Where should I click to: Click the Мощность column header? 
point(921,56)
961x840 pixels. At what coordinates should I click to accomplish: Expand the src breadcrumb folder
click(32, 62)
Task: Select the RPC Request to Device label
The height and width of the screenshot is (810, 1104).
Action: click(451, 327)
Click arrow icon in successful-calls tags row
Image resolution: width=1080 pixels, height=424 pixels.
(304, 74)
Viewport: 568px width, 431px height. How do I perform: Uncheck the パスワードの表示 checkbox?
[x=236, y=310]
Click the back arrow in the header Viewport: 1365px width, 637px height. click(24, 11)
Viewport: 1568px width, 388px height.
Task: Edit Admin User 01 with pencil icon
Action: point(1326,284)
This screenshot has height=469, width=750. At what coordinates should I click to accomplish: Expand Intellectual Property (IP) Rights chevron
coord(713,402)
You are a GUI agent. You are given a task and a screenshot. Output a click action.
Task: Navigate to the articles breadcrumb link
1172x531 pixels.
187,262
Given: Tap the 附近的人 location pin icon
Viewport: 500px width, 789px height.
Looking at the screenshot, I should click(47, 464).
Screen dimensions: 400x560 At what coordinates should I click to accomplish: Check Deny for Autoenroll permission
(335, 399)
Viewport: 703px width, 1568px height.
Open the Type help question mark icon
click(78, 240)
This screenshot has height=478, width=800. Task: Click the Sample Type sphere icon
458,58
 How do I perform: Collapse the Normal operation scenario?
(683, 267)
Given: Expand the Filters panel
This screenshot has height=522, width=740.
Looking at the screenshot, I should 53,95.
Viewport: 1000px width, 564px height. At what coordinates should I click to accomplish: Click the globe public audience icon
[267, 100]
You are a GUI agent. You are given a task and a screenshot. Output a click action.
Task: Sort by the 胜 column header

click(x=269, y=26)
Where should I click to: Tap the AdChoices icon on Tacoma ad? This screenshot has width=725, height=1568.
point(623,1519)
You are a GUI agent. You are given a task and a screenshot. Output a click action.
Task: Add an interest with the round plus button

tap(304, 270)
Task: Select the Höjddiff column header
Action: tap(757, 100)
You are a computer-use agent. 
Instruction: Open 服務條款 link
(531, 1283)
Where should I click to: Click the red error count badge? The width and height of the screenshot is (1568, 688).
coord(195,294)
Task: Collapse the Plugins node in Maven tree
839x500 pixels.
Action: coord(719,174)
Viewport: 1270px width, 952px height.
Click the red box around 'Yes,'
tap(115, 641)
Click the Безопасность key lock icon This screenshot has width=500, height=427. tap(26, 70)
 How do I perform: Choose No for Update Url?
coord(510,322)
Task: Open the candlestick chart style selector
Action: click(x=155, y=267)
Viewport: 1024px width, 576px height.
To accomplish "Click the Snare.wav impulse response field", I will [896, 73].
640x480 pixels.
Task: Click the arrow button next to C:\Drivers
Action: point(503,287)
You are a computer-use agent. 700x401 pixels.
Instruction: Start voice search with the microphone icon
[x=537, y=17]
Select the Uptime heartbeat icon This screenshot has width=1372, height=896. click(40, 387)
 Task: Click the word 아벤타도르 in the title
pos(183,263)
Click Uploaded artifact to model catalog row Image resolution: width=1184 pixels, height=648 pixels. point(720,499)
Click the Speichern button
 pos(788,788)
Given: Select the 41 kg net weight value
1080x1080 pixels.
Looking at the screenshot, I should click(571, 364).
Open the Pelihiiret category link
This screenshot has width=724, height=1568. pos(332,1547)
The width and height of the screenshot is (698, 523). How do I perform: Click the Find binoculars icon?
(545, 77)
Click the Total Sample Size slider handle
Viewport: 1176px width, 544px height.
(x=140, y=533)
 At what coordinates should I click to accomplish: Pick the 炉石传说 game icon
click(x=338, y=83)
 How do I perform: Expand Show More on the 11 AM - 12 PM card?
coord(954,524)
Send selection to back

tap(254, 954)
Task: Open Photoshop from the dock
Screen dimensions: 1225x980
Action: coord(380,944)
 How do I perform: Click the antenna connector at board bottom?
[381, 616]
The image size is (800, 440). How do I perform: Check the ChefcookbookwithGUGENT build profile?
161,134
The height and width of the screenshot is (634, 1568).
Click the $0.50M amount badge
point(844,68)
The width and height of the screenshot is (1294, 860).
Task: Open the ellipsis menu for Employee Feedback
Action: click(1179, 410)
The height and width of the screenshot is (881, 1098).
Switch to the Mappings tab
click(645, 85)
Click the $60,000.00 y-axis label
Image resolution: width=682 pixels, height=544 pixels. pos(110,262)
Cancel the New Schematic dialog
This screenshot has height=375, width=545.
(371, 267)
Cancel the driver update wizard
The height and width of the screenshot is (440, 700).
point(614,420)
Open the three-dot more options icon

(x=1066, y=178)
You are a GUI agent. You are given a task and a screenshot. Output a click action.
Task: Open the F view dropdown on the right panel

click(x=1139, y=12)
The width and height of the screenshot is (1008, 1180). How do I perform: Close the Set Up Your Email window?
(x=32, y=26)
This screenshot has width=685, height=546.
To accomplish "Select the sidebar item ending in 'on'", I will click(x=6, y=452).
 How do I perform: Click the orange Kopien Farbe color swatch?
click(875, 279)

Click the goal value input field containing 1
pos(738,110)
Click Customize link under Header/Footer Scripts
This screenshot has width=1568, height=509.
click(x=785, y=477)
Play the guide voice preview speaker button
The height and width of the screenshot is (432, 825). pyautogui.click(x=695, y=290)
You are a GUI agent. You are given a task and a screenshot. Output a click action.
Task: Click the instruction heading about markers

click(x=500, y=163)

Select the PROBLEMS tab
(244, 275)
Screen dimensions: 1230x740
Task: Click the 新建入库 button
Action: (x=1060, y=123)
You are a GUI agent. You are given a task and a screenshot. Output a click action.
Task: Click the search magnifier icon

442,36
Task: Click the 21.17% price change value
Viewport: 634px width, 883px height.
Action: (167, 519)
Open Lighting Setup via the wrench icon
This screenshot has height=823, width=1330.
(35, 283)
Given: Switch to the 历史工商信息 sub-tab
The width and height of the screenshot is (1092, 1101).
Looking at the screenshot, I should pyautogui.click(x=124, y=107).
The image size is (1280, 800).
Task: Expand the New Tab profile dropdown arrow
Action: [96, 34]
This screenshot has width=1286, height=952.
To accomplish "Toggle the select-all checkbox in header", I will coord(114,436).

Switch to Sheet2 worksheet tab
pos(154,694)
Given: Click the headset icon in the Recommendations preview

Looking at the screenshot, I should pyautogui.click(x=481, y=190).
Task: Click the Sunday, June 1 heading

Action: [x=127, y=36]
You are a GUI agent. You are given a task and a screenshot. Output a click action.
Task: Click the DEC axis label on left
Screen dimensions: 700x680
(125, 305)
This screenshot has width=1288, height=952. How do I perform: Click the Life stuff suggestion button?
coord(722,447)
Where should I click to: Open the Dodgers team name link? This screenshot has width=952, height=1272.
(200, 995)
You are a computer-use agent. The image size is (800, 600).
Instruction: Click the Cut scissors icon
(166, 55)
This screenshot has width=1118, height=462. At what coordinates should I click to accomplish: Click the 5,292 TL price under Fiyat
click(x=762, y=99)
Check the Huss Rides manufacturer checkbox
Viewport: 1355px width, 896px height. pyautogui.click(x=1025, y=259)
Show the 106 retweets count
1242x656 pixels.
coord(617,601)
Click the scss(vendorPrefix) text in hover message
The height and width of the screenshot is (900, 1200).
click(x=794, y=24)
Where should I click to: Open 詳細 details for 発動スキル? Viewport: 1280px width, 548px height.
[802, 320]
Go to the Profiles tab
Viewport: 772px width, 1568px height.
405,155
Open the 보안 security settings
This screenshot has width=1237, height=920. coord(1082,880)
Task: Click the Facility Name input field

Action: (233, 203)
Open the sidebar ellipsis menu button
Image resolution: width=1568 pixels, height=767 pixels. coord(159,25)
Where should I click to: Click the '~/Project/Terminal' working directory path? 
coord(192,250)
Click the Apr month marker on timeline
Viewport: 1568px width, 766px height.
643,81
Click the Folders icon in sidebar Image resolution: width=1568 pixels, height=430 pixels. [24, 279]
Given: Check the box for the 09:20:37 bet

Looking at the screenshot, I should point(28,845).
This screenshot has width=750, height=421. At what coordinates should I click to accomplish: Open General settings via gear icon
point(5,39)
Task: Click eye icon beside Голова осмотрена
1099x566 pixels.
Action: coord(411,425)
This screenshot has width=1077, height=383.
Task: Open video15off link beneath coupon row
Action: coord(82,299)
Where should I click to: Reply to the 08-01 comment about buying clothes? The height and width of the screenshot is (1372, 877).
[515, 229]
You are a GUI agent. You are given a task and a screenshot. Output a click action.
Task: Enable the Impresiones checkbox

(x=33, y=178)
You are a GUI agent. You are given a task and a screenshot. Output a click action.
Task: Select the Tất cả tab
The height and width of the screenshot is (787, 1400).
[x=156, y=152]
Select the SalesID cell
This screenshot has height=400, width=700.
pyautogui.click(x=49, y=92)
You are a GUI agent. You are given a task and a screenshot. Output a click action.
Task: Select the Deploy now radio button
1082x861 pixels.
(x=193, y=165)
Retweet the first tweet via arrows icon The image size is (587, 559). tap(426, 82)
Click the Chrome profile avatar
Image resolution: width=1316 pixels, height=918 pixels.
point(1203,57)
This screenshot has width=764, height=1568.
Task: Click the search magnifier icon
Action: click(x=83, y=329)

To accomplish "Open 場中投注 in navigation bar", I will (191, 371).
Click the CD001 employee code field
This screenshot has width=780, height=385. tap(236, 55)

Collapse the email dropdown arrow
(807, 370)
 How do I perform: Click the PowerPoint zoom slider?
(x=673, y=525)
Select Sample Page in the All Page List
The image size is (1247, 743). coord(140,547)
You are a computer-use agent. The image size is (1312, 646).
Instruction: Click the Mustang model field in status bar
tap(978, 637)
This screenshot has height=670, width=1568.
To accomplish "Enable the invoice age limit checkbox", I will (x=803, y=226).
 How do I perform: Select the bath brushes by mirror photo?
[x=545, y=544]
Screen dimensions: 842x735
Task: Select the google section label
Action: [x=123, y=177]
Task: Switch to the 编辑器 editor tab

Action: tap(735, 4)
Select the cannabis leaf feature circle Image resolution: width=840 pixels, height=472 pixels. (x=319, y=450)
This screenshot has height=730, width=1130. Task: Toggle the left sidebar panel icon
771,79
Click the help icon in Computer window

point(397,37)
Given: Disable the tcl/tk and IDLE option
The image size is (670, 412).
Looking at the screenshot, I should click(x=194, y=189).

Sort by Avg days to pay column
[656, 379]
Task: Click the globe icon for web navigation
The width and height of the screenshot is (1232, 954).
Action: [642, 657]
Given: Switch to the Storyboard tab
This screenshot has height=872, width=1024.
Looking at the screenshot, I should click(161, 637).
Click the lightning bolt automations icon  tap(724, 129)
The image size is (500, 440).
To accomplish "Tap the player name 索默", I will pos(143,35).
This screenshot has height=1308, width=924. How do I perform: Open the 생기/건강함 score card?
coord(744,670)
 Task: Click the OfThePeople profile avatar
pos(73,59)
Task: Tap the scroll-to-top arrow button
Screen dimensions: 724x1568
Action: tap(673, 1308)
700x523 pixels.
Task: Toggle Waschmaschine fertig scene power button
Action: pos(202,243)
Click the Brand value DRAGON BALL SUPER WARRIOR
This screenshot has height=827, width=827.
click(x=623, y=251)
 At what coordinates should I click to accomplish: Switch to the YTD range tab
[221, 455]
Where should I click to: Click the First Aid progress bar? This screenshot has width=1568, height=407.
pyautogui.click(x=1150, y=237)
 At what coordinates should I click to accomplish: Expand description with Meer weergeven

EXERCISE BRIEF:
Your reply should be one number: how many lines in the entries above contain the word "Cancel".

EXERCISE RESULT:
2